──────── RECORDS SHOWN

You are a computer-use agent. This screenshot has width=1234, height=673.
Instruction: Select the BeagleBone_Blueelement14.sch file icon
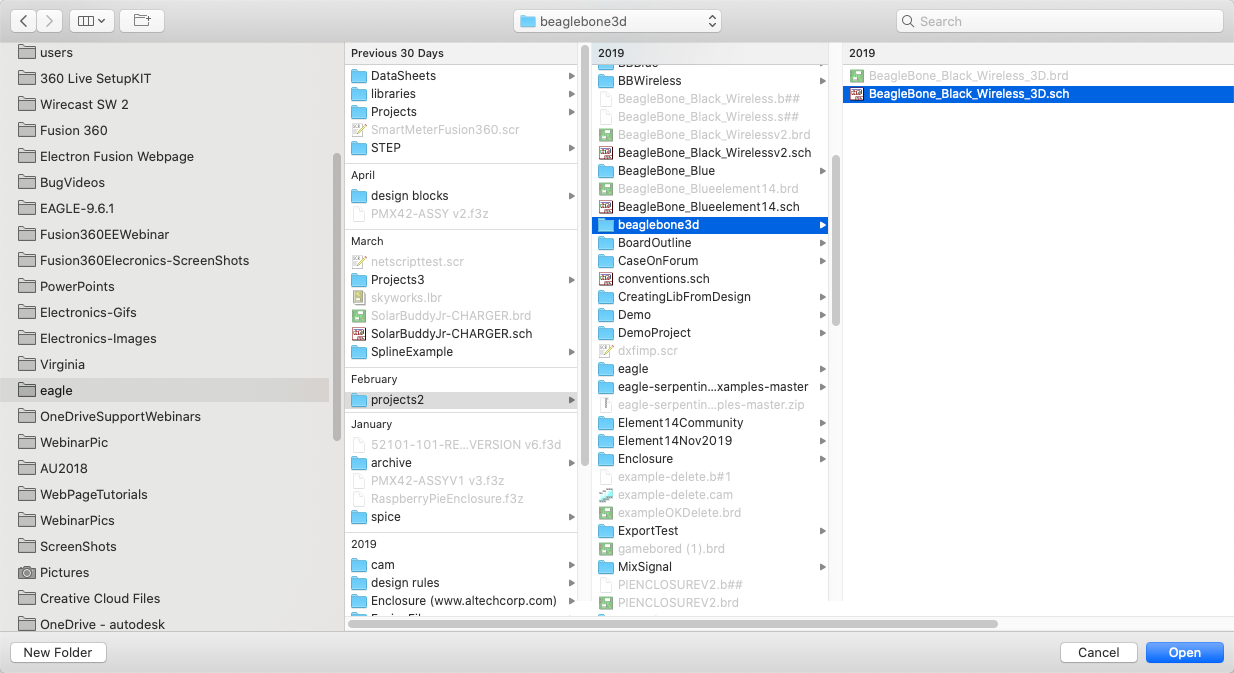pos(605,207)
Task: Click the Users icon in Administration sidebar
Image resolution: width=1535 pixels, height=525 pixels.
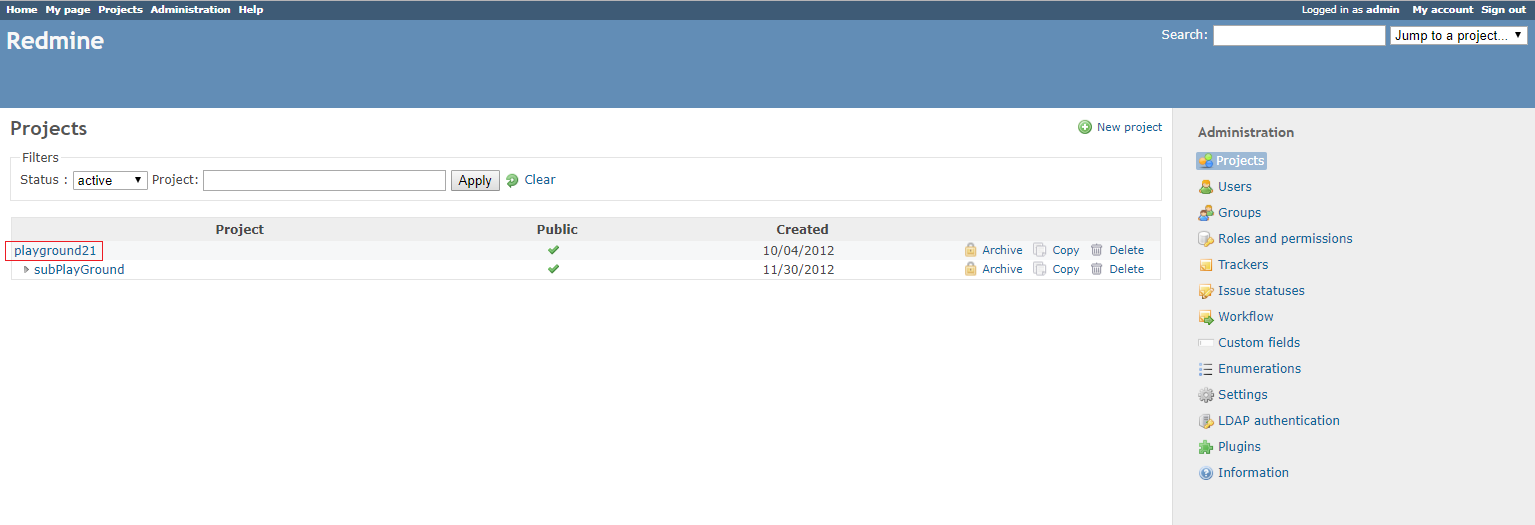Action: (1206, 187)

────────────────

— TASK INSTRUCTIONS —
Each entry must be retyped word for word, with every image omitted.

— SOLUTION FOR THIS EXERCISE —
You are a computer-use agent. This screenshot has width=1234, height=673.
Instruction: Select the BeagleBone_Blueelement14.sch file icon
pos(605,207)
Task: Click the Users icon in Administration sidebar
Image resolution: width=1535 pixels, height=525 pixels.
Action: (1206, 187)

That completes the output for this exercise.